Once inside, I am in the front and can get clear footage through the front window of where we are going. My peripheral vision is limited and one of the many soldiers aboard obstructs most of the view with his legs as he rides up top. The streets are deserted. As we turn around and head down the street where two days earlier I had seen a tank, two of the men from the hotel ride off on the motorcycles, using the convoy as protection. I hope they make it home okay. The General Manager of the hotel rides with us and we are grateful for the time we spent at Le Meridien. Ashis’ neighbor has joined us. He describes the hole which has replaced Ashis’ apartment and his business by a rocket. Again, we are lucky that no one we know was hurt.
The nine of us begin to sweat as our ride turns from 10 minutes to 20 until we arrive to pick up others from the Novetell. Beyond a few stops, we arrive safely at what appears to be the French Military Base that others have also been evacuated to. Passports, paperwork, luggage search, medical check, chocolate bar. They don’t tell us much but we hear that we will be flown to Liberia first then either to France or the US after that. Although we can still hear a few gunshots now and then, the pit in my stomach is almost gone and my antsy energy has left me.

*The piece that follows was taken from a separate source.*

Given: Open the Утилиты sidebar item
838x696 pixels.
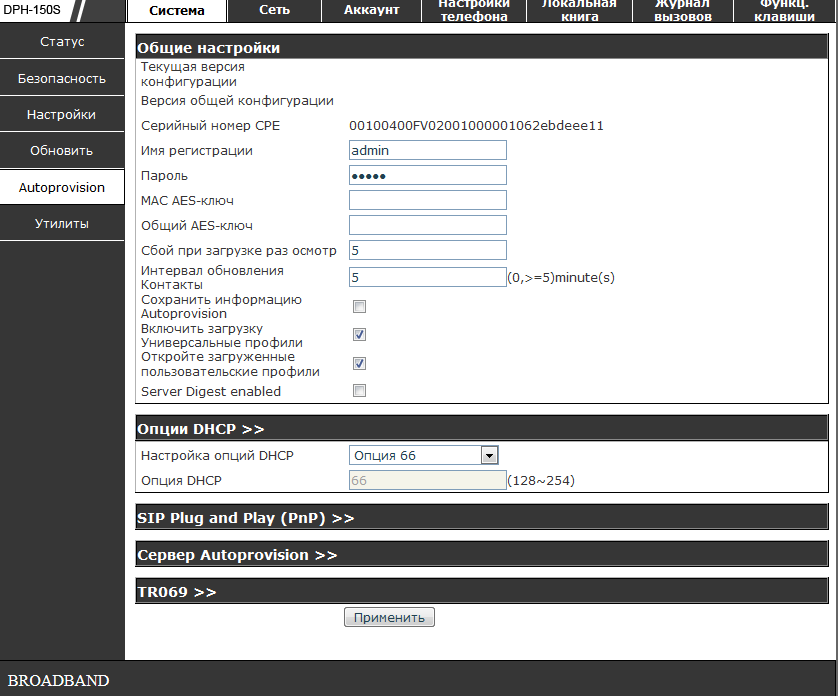Looking at the screenshot, I should click(62, 224).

We are going to be home soon enough.
I want to say thank you to our team, friends and family who have worked tirelessly over the last five days, and also during our entire trip out here to the camps in Eastern Chad. Without your support and notes of love and encouragement, I would have felt alone and forgotten. But I never felt this way through any of the last three weeks, and especially not the last five days. Everything from contacting media to 1:00am conference calls to little notes about coffee and soy milk from my mother have been more than appreciated, more than I can describe in words. I love and thank you.